No decorrer dos anos, eu viajei de avião leve, de barcos pesqueiros, de grandes trenós motorizados, equipados com correia e esquis, chamados bombardiers, de snowplanes (veículos equipados com uma hélice, atrás, e com esquis, na frente, que serviam como direcionadores), e de meios mais convencionais — trem, ônibus e carro. Às vezes, o avião passava só um pouco acima dos picos das majestosas Montanhas Rochosas, daí, mergulhávamos de cabeça em profundos vales escondidos para chegar a isolados grupos de irmãos.
Cruzei o Canadá muitas vezes. Hospedei-me em cabanas de madeira tão frias que de manhã cedo podíamos ver nossa respiração e em casas de fazenda sem nenhuma instalação moderna. Todavia, em todas as circunstâncias, eu tinha um grande senso de satisfação, sabendo que estava fazendo a obra de Jeová, encorajando o povo de Jeová.

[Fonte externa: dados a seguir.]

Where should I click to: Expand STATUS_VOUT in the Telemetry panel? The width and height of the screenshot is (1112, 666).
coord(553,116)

Privilégios Adicionais de Serviço
Durante os últimos 33 anos, tenho tido o privilégio de ser membro da família de Betel do Canadá, bem como de servir qual orador de congressos na Inglaterra, Europa, África, Austrália, Nova Zelândia e Extremo Oriente. Na Austrália, conheci a filha do irmão James, que tanto me encorajara na Índia. O irmão James nunca foi missionário, mas legou uma excelente herança espiritual a sua família.

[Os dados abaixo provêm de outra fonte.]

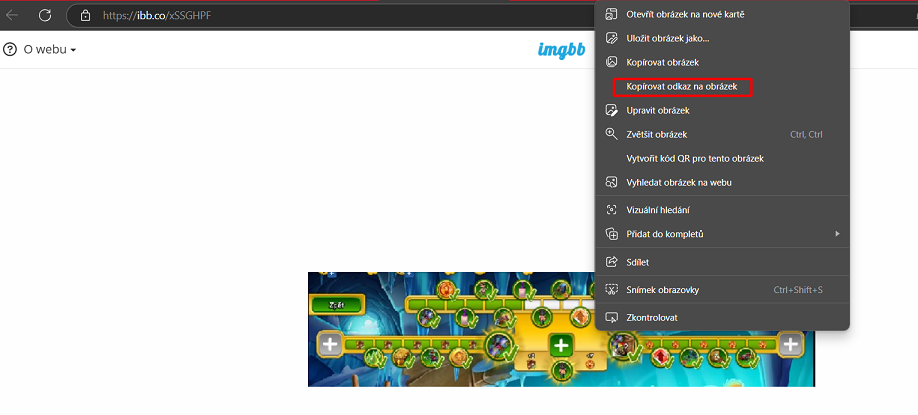Click the browser back arrow
Image resolution: width=918 pixels, height=415 pixels.
[x=13, y=16]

Hoje, estou cercado por centenas de homens e mulheres jovens no Betel do Canadá. Usarem eles seu vigor juvenil no serviço de Jeová é encorajador e estimulante. Minha vista está turva, mas os mais jovens lêem para mim. Minhas pernas estão fracas, mas eles me levam em sua companhia para o ministério de campo. Alguns me perguntam como lido com problemas de saúde relacionados com a idade avançada. Bem, em primeiro lugar, estudo a Palavra de Deus todos os dias. Isto mantém minha mente e meu coração focalizados em coisas espirituais.
Tem sido, deveras, um grande privilégio caminhar e falar com o meu Pai celestial, Jeová, já por 69 anos de vida dedicada, 67 dos quais têm sido empenhados no serviço de tempo integral. Para mim, Jeová sempre foi um Deus amoroso e compassivo, que perdoa as fraquezas humanas e dá poder e forças aos que confiam nele. Minha esperança é manter a integridade e a lealdade a Jeová e a sua organização até o fim, confiando na promessa de que, no devido tempo, eu estarei unido a meu querido Senhor, Jesus Cristo, e a muitos dos meus irmãos e irmãs fiéis na glória celestial. — Salmo 84:12.
[Foto na página 12]
“Snowplanes” cobriam distâncias a velocidades que chegavam a 80 quilômetros por hora.
[Foto na página 13]
No inverno, usava-se um “caboose”, puxado a cavalo, para dar testemunho nas pradarias do Canadá.